In the phase 3 HERCULES trial, researchers compared caplacizumab, an anti-von Willebrand factor nanobody, plus standard care (plasma exchange and immunosuppression) to placebo plus standard care in patients with aTTP.
Patients who received caplacizumab were significantly more likely to achieve platelet normalization and significantly less likely to experience aTTP-related death, aTTP recurrence, and major thromboembolic events.
Patients in the caplacizumab arm also required plasma exchange less frequently and spent less time in the hospital and intensive care unit (ICU).
Bleeding-related adverse events (AEs) were more common among patients who received caplacizumab than those who received placebo.
Marie Scully, MD, of the University College London Hospitals in London, UK, presented these results from HERCULES as a late-breaking abstract at the ASH Annual Meeting (abstract LBA-1). HERCULES was supported by Ablynx.
Patients and treatment
The study enrolled patients with an acute episode of aTTP. They were randomized to receive either caplacizumab (n=72) or placebo (n=73) in addition to standard care, which consisted of plasma exchange and immunosuppression.
Patients received a single intravenous bolus of 10 mg of caplacizumab or placebo followed by a daily subcutaneous dose of 10 mg of caplacizumab or placebo until 30 days after the last daily plasma exchange. If patients had a recurrence during the 30-day treatment period, they could go on to receive open-label caplacizumab.
If, at the end of the 30-day treatment period, there was evidence of persistent underlying disease activity indicative of an imminent risk for recurrence, caplacizumab or placebo could be extended for additional 7-day periods up to a maximum of 28 days. Patients were followed for a further 28 days after discontinuation of treatment.
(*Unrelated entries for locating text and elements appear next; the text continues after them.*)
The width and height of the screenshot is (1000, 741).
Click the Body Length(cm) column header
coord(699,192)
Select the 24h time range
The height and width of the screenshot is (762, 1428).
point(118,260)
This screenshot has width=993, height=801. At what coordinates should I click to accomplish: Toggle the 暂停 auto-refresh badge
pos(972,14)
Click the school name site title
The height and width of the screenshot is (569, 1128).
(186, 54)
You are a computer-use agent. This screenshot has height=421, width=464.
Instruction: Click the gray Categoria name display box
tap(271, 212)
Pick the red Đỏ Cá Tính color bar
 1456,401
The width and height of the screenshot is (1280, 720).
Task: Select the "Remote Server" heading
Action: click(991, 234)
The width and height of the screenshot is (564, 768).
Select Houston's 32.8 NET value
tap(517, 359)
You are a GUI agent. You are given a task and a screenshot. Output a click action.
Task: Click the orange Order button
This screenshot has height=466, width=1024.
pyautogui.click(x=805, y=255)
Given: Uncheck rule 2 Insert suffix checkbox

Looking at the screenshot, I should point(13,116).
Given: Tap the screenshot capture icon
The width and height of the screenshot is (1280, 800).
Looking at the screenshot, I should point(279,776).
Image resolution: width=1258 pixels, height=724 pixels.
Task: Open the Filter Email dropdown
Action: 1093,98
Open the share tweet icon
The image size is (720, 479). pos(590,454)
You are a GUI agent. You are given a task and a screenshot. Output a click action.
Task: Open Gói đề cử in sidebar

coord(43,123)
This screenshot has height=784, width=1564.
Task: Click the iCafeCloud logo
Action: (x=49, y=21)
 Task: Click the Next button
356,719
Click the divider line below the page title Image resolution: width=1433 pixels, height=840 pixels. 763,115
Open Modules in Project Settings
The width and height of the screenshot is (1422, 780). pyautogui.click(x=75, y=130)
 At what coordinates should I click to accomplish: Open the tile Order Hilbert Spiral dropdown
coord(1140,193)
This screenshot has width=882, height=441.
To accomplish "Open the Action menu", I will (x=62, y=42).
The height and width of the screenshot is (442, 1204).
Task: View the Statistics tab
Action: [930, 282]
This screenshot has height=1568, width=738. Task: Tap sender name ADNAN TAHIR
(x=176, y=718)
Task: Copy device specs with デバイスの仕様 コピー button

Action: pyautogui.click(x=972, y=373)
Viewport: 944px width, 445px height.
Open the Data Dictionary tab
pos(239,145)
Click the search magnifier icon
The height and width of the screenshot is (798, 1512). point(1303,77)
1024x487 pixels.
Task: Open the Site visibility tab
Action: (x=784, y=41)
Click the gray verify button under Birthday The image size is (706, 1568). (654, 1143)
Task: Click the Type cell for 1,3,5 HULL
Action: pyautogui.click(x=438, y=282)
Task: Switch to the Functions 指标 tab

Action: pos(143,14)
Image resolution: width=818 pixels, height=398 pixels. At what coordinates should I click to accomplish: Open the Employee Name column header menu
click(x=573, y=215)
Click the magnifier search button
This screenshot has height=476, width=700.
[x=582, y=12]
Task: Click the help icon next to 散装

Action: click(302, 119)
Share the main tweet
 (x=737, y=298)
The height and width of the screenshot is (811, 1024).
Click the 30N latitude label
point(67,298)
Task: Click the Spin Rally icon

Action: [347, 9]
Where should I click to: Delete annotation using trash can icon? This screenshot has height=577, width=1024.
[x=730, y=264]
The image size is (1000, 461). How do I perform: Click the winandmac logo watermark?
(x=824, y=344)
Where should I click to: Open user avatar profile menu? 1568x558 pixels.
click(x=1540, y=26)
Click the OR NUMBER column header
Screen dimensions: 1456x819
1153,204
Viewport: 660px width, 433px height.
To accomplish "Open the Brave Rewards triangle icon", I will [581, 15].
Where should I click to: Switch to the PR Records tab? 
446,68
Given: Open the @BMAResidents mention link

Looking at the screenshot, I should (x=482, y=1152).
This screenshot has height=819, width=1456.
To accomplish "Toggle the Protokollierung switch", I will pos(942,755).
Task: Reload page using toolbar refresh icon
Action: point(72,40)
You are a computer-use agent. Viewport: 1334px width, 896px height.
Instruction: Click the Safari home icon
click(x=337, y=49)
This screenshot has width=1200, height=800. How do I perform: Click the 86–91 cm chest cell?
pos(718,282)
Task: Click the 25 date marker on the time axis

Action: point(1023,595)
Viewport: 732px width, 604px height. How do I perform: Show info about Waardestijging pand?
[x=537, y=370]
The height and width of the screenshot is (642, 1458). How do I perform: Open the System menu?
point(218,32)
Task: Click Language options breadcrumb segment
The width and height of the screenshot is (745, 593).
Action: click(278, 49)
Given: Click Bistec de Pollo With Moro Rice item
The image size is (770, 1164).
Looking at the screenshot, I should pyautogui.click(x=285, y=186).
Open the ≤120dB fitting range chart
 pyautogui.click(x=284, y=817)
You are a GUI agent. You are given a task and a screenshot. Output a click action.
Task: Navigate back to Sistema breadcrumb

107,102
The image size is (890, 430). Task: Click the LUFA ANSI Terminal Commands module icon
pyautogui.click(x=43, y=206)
In all, 71 patients received caplacizumab, and 58 (80.6%) of them completed the treatment. Seventy-three patients received placebo, and 50 of these patients (68.5%) completed treatment. Twenty-six patients in the placebo arm and 2 patients in the caplacizumab arm received open-label caplacizumab.
“If we look at the demographics, they’re relatively comparable to any data we normally see in patients with immune-mediated TTP,” Dr Scully said.
At baseline, the mean age was 44.9 in the caplacizumab arm and 47.3 in the placebo arm. Most patients in both arms were female—68.1% and 69.9%, respectively.
The proportion of patients with an initial aTTP episode was 66.7% in the caplacizumab arm and 46.6% in the placebo arm. The proportion with a recurrent episode was 33.3% and 53.4%, respectively.
Most patients in both arms had ADAMTS13 activity below 10% at baseline—81.7% in the caplacizumab arm and 90.3% in the placebo arm.
The mean platelet count at baseline was 32.0 x 109/L in the caplacizumab arm and 39.1 x 109/L in the placebo arm.
Efficacy
The study’s primary endpoint was the time to normalization of platelet count response, which was defined as initial platelet count of at least 150 x 109/L with subsequent stop of daily plasma exchange within 5 days.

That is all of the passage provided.